Search This Blog

Sunday, January 26, 2020

Using arrays with parallel

OpenAF is a mix of Javascript and Java, but "pure" javascript isn't "thread-safe" in the Java world. Nevertheless being able to use Java threads with Javascript is very useful starting with performance.

One common pitfall is not paying attention to what is "thread-safe" and what isn't. Meaning, what is "aware" that it can be running on a multi-thread environment where several threads might be competing for access to a resource and what isn't.

Let's see a pratical example of a common pitfall with arrays.

Example of what should NOT be done

In this example we will create a simple array and push new elements in parallel.
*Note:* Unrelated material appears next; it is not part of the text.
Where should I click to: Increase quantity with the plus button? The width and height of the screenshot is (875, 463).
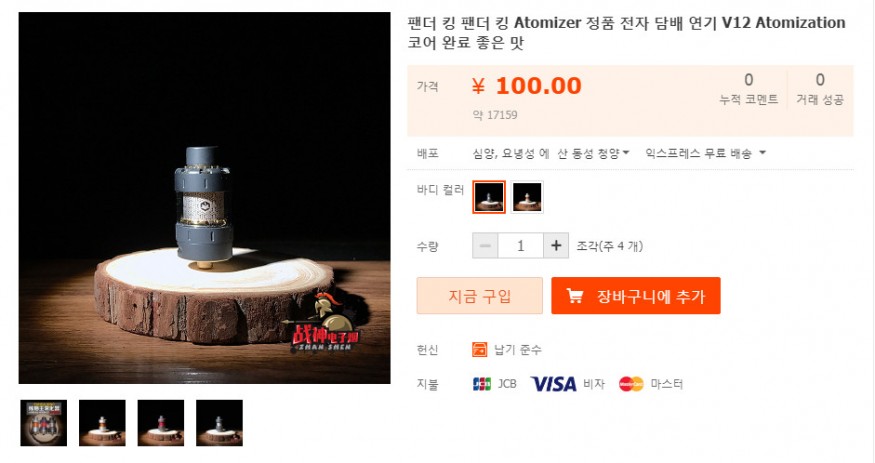(x=556, y=245)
So we would expect that it would have the same number of elements always:

var targetArray = [];
// making up a source array with 10 elements to push to targetArray
var sourceArray = repeat(9, '-').split(/-/);
parallel4Array(source, v => {
    targetArray.push(v);
    return v;
});

print(sourceArray.length);  // 10
print(targetArray.length);  // 10

Great, so for a source array and target array are equal. It works, right? Let's increase the "thread competition" to 10000 and compare again:

var targetArray = [];
var sourceArray = repeat(9999, '-').split(/-/);
parallel4Array(source, v => {
    targetArray.push(v);
    return v;
});

print(sourceArray.length);  // 10000
print(targetArray.length);  // 9961

There are no longer equal. And if you run it again and increase the number of elements on the source array the difference will increase.

This is what happens when you forget that a javascript array is not thread-safe (and it's actually a good thing because being thread-safe is usually slower when you are not using threads).

Examples of what should be done

Using sync

The first immediate way to solve this is to ensure that just one thread will access the targetArray at a time. You can do this in OpenAF with the sync function:

var targetArray = [];
var sourceArray = repeat(9999, '-').split(/-/);
parallel4Array(source, v => {
    sync(() => {
        targetArray.push(v);
    }, targetArray);
    return v;
});

print(sourceArray.length);  // 10000
print(targetArray.length);  // 10000

The sync function will use Java underneath (synchronize) to ensure that only one thread at a time accessing targetArray will execute the provided function.

So the problem is solved, right? Well if you measure the performance of using sync and not using sync you will notice that it can be up to twice as bad.

Why? Because when one thread is inserting a value into targetArray all other threads have to stop and wait. That will slow down everything and probably make it not so much as effective as running it sequentially (depending on the processing outside the sync function).

Using syncArray

On the OpenAF library ow.obj there is a wrapper for you to use a "thread-safe" java array: ow.obj.syncArray

ow.loadObj();
var targetArray = new ow.obj.syncArray();
var sourceArray = repeat(99999, '-').split(/-/);
parallel4Array(source, v => {
    targetArray.add(v);
    return v;
});

print(sourceArray.length);            // 100000
print(targetArray.toArray().length);  // 100000

The java array version is optimized to be faster in these conditions. So the bigger is the sourceArray the bigger the benefits with ow.obj.syncArray.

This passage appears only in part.